Вольфрамб фон Эшинбах родился в Швейцарии. Его песни, ясные, сладостно-приятные, подобны были безоблачной голубизне небес его отечества, напевы его звучали нежно, словно перезвон колокольчиков, словно плавный гул волынки. Но порою и здесь раздавался грохот водопадов, в горных ущельях слышался гром. И пока он пел, слушатель неторопливо брел вместе с ним по блестящим волнам прекрасного потока, — то мягко соскальзывая вниз, то борясь с пенящимися валами, то после перенесенных тревог радостно устремляясь навстречу спасительной гавани. Невзирая на свою юность, Вольфрамб фон Эшинбах мог бы считаться самым опытным из мастеров, что собрались при дворе ландграфа. С детских лет он был предан певческому искусству и, повзрослев, пустился на поиски истинного искусства, странствуя по городам и землям, пока не обрел великого наставника в искусстве, имя которому было Фридебранд. Тот, уча его сурово и строго, сообщил ему немало написанных на пергаменте образцовых стихотворений, что пролили свет в его душу. Прояснилось теперь то, что прежде представлялось Вольфрамбу бесформенным и запутанным.

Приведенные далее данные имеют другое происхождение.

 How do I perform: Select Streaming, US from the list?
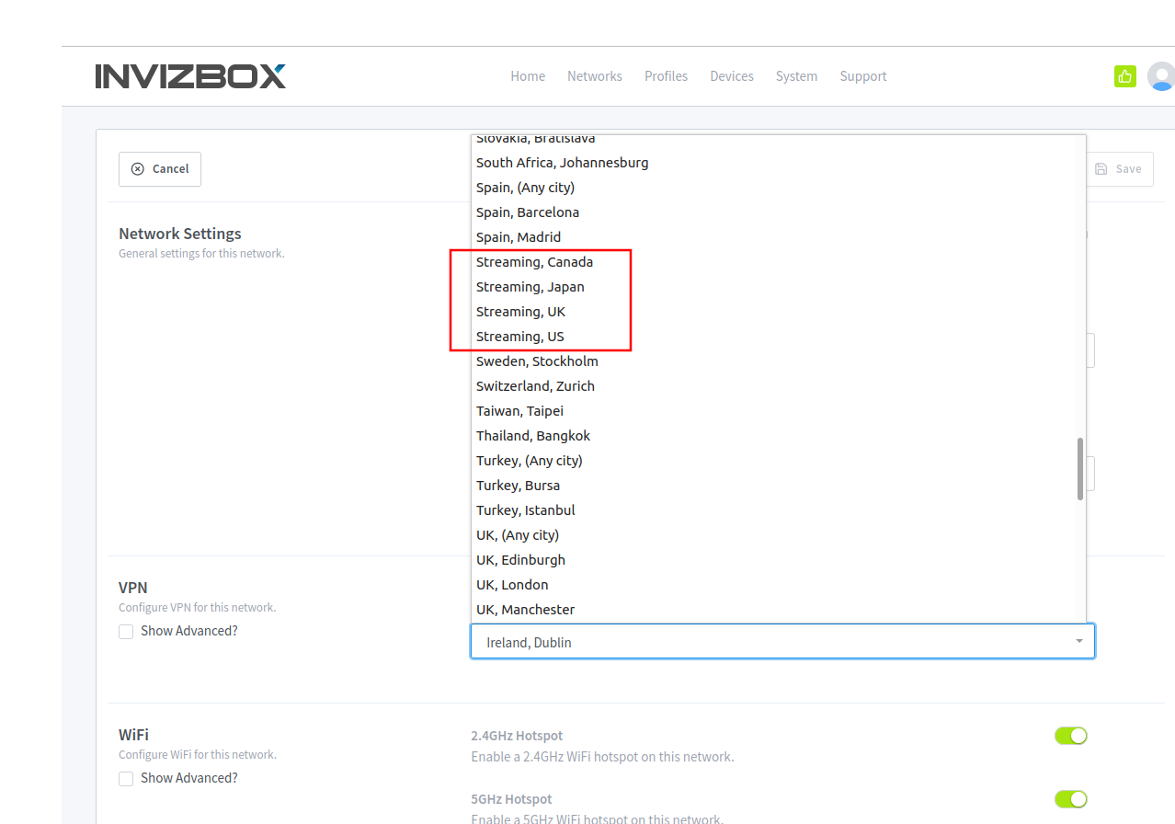tap(520, 337)
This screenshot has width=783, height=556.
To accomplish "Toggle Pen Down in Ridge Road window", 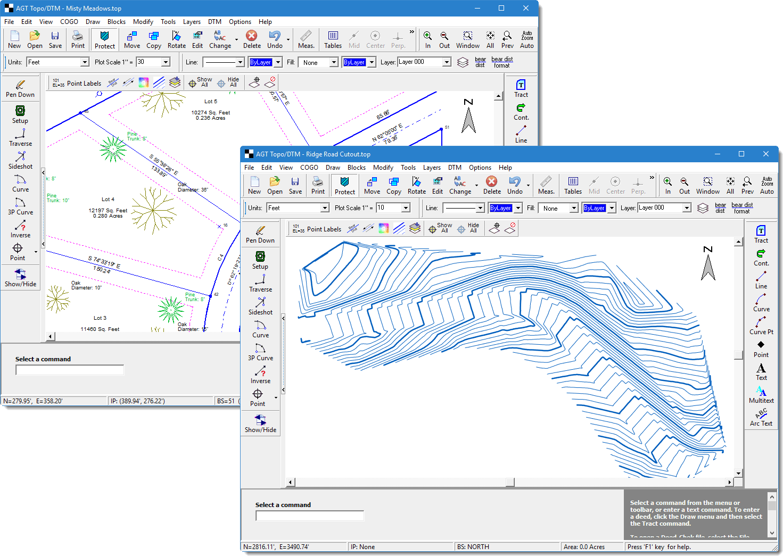I will pyautogui.click(x=260, y=235).
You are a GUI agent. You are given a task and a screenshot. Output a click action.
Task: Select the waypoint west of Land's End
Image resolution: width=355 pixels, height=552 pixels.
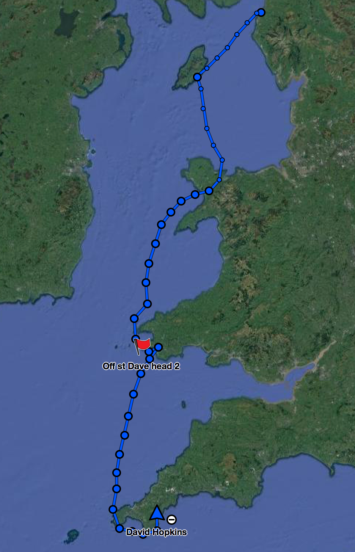coord(113,509)
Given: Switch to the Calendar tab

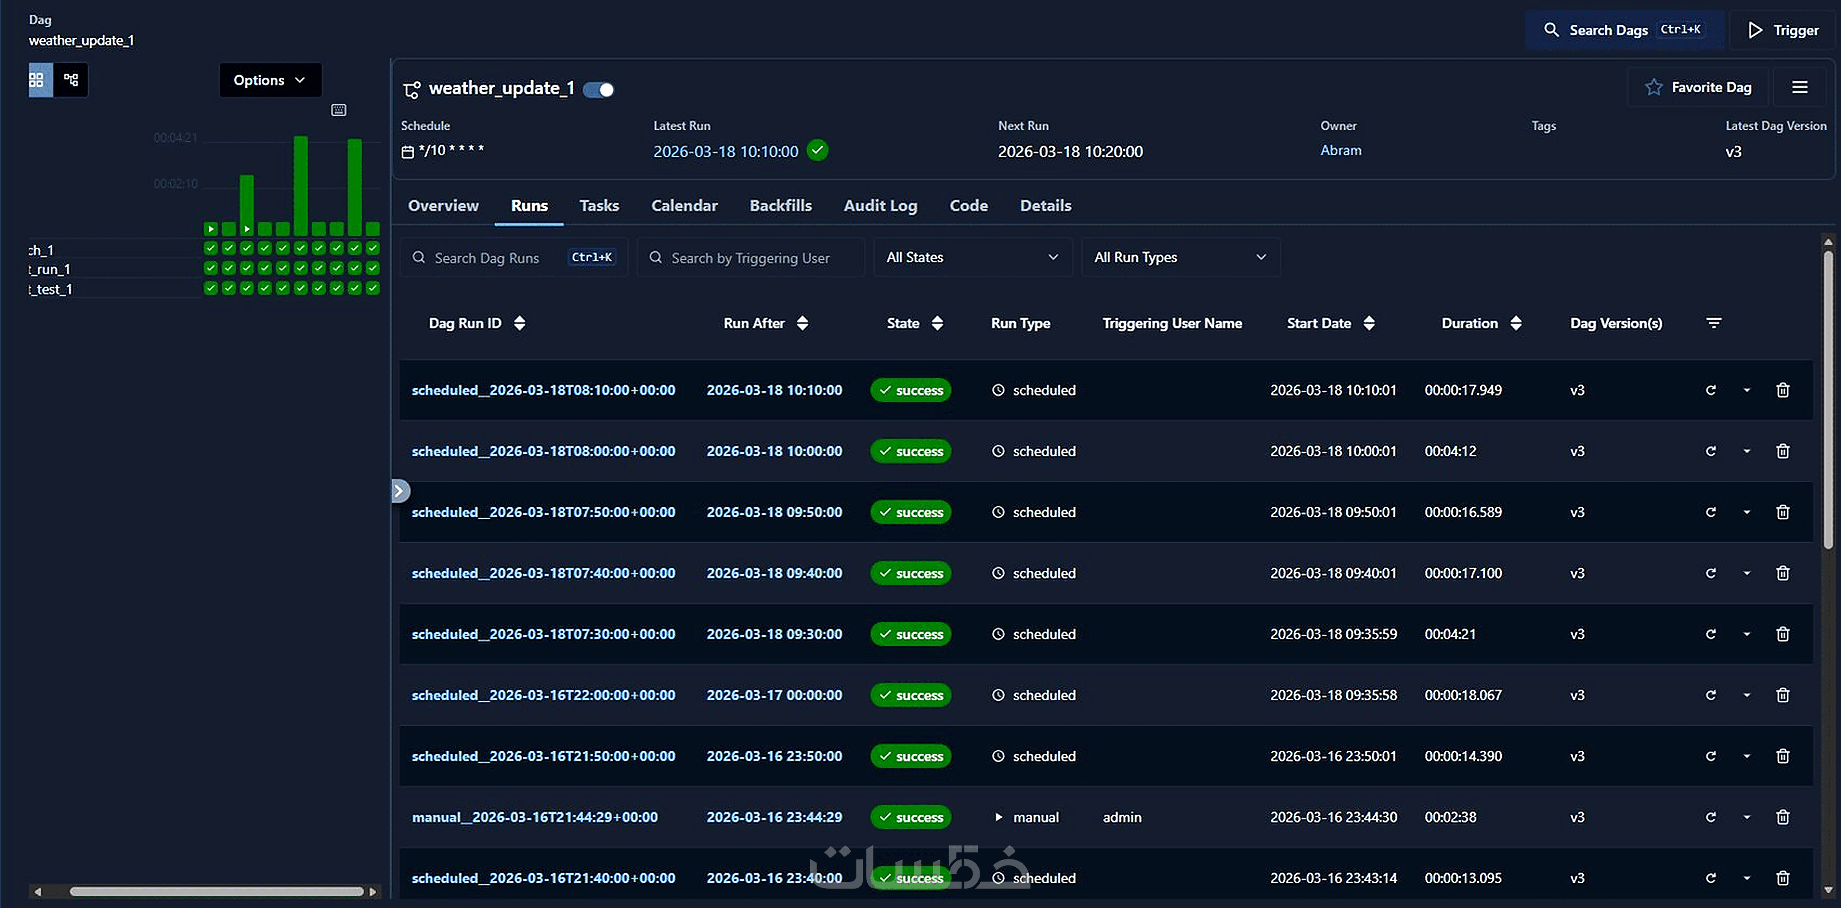Looking at the screenshot, I should [684, 206].
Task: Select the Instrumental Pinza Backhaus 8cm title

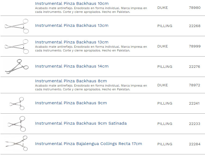Action: tap(71, 81)
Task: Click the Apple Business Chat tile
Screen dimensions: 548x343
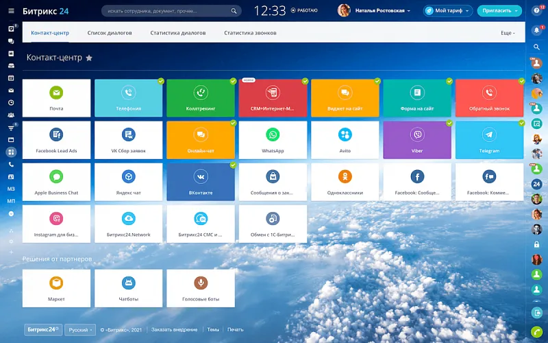Action: coord(56,181)
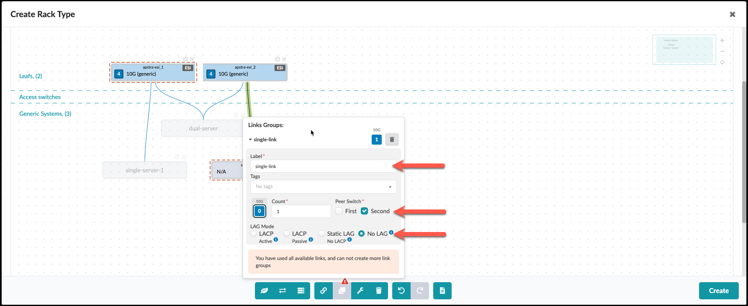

В особенности когда находились они в Зигебруннене, в Шотландии, Фридебранд дал в руки ему некоторые книги, из которых Вольфрамб и позаимствовал те повести, что впоследствии были переложены им на немецкие стихи. То были по преимуществу сказания о Гамурете и сыне его Парсифале, о маркграфе Вильгельме Нарбоннском и могучем Ренневарте, — впоследствии другой мейстерзингер, Ульрих Тюркхеймб, переиначил песни Вольфрамба по просьбе важных лиц, которым, надо думать, непонятны были стихи поэта, и пересказал их рифмованными стихами, которые заняли целую толстенную книгу. Так и получилось, что Вольфрамб стал знаменит по всей земле как искусный и великолепный мастер, пользовавшийся расположением многих государей и князей. Он жил при дворах, получая великие дары за свое искусство, но наконец, слыша со всех сторон славу певца, его призвал к своему двору просвещеннейший ландграф Герман Тюрингенский. И не одним своим искусством завоевал певец в кратчайшее время любовь и доверие государя, но не менее того и кротостью своей, и смирением.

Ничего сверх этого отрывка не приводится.